2.7.1.1. Dieser Artikel wirft ein größeres Problem auf, da er sich auf Vereinbarungen bezieht und vorsieht, dass Beschränkungen in Bezug auf die Übertragung von Wertpapieren und Stimmrechtsbeschränkungen, die in Vereinbarungen zwischen der Zielgesellschaft und den Wertpapierinhabern dieser Gesellschaft oder in Vereinbarungen zwischen Wertpapierinhabern der Zielgesellschaft untereinander vorgesehen sind, dem Bieter während der Frist für die Annahme des Angebots nicht entgegengehalten werden können bzw. keine Wirkung entfalten, wenn die Hauptversammlung etwaige Abwehrmaßnahmen beschließt. Derartige Vereinbarungen fallen unter das allgemeine Schuldrecht und das Gesellschaftsrecht.

2.7.1.2. Schließlich ist nicht recht nachvollziehbar, inwiefern Vereinbarungen zwischen Aktionären, an denen weder die Gesellschaft noch die Leitung beteiligt sind, im Zusammenhang mit einer Richtlinie betreffend Übernahmeangebote problematisch sein können.

2.7.2. Vorschläge für Änderungen zu Artikel 11

2.7.2.1. Den zweiten Unterabsatz von Absatz 2 und den zweiten Unterabsatz von Absatz 3 streichen.

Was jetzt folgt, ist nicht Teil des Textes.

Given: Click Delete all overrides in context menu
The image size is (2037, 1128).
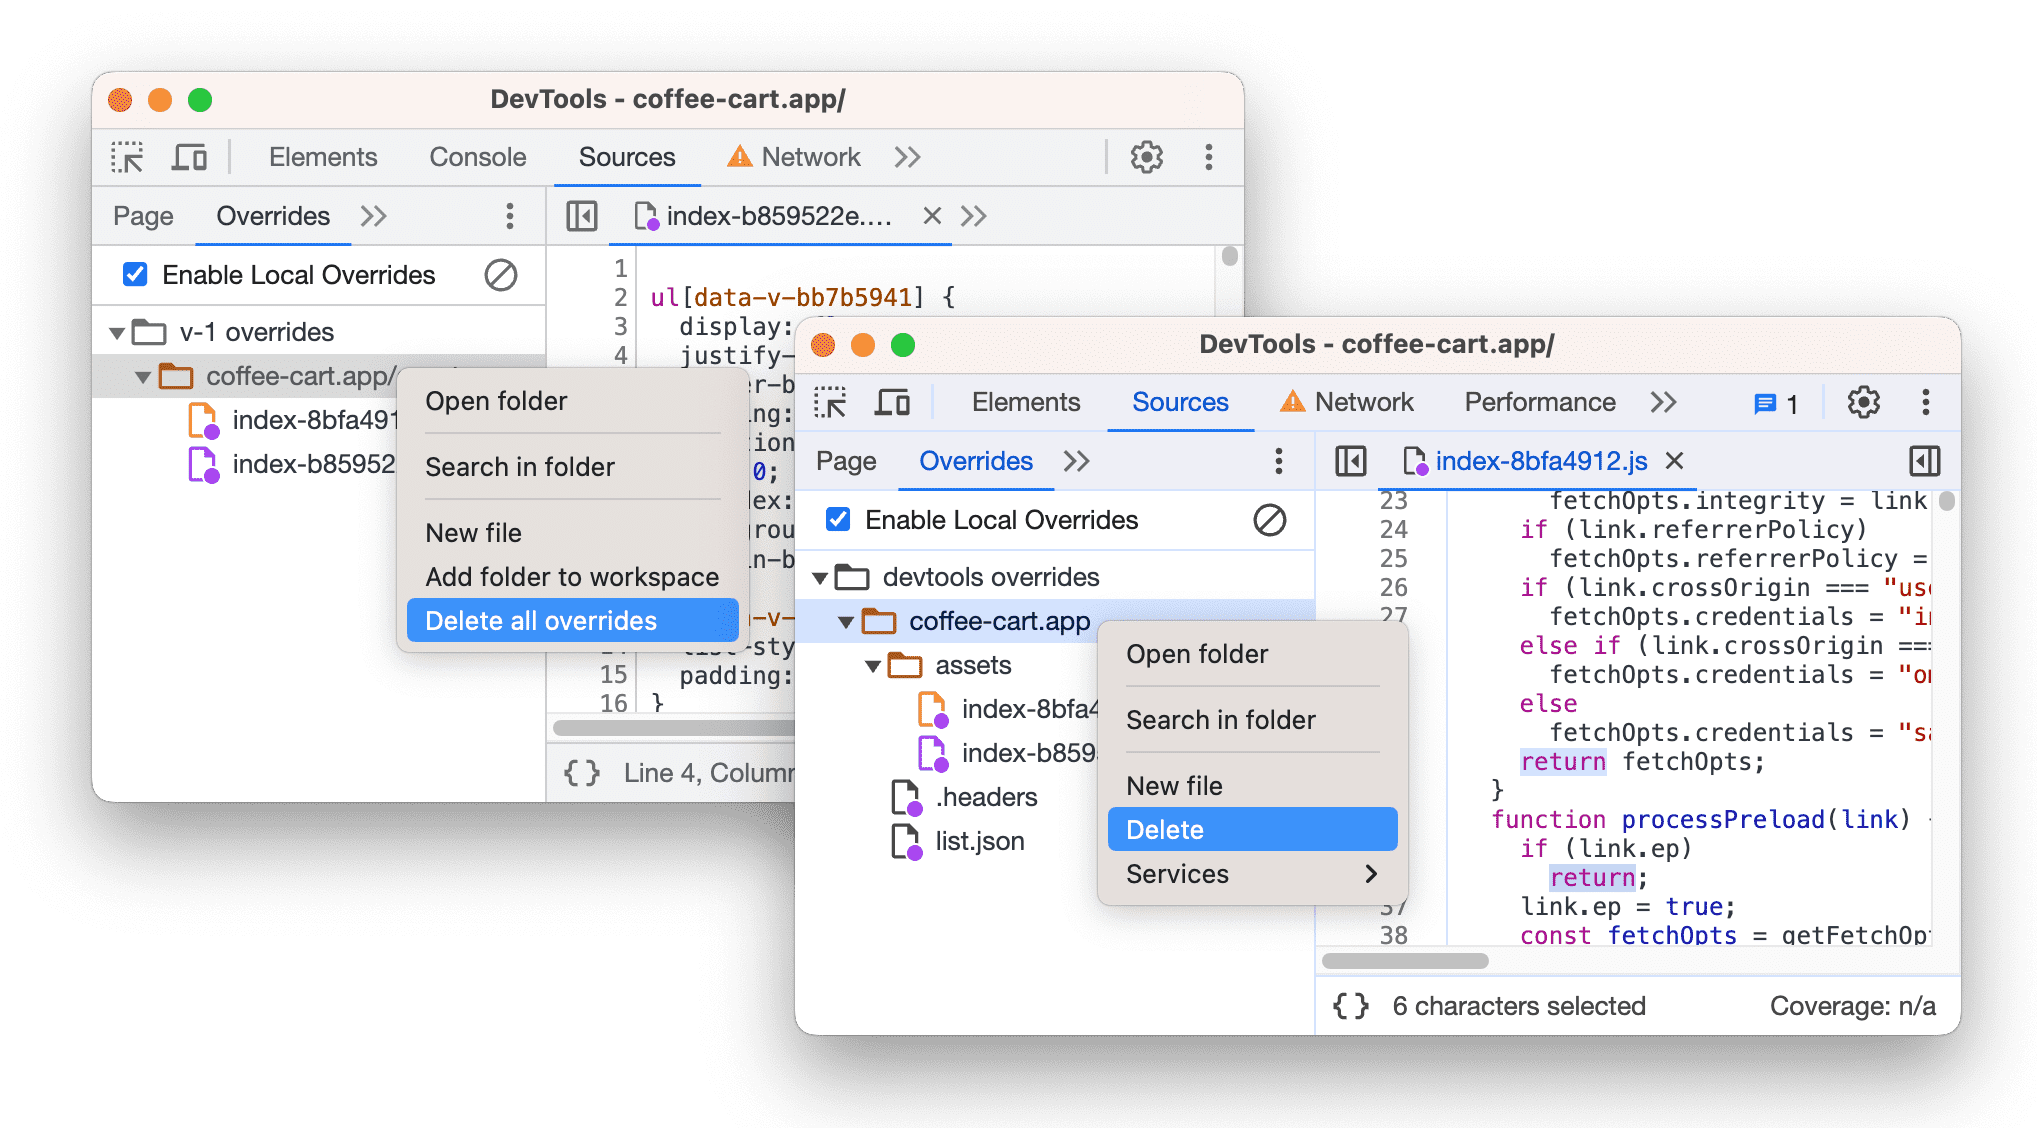Looking at the screenshot, I should [540, 621].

2.7.2.2. Die in Artikel 11 Absatz 4 festgesetzte Frist für die Bekanntmachung einer Hauptversammlung sollte von zwei in drei Wochen geändert werden.

2.8. Artikel 13

2.8.1. Damit sie fundierte Übernahmeangebote wie auch Stellungnahmen zu solchen Angeboten abgeben können, müssen die Leitungs- bzw. Verwaltungsorgane der Bieter- wie auch der Zielgesellschaft ihre Arbeitnehmer anhören. Solche Konsultationen sind nicht nur vor der Vorlage der ersten Vorschläge, sondern auch während des gesamten Prozesses einer Übernahme notwendig. Daher schlägt der Ausschuss den folgenden geänderten Wortlaut für Artikel 13 anstelle des von der Kommission vorgeschlagenen Wortlauts vor, wobei eigentlich nur bereits geltende Regeln festgeschrieben werden: "Das Leitungs- bzw. Verwaltungsorgan der Bietergesellschaft und der Zielgesellschaft müssen die Arbeitnehmervertreter der Gesellschaft oder - in Ermangelung solcher Vertreter - die Arbeitnehmer selbst in allen Phasen der Übernahme eingehend und umfassend unterrichten und anhören."

2.9. Artikel 17

2.9.1. Durch folgenden Wortlaut ersetzen: "Es wird ein Kontaktausschuss gebildet, der folgende Aufgaben wahrnimmt: (a) Förderung der harmonisierten Anwendung dieser Richtlinie durch regelmäßige Sitzungen, auf denen die sich im Zusammenhang mit der praktischen Anwendung ergebenden Probleme behandelt werden; (b) gegebenenfalls Beratung der Kommission zu Änderungen dieser Richtlinie."

Brüssel, den 14. Mai 2003.

Der Präsident

des Europäischen Wirtschafts- und Sozialausschusses

Roger Briesch

(1) Vgl. "Bericht über Fragen im Zusammenhang mit öffentlichen Übernahmeangeboten" (10.1.2002, S. 25) und "Bericht über moderne gesellschaftliche Rahmenbedingungen in Europa" (4.11.2002, S. 45 und 95) der Hochrangigen Expertengruppe auf dem Gebiet des Gesellschaftsrechts sowie "Vorschlag für eine Richtlinie betreffend den Prospekt, der beim öffentlichen Angebot von Wertpapieren oder bei deren Zulassung zum Handel zu veröffentlichen ist" (KOM(2001) 280 endg.).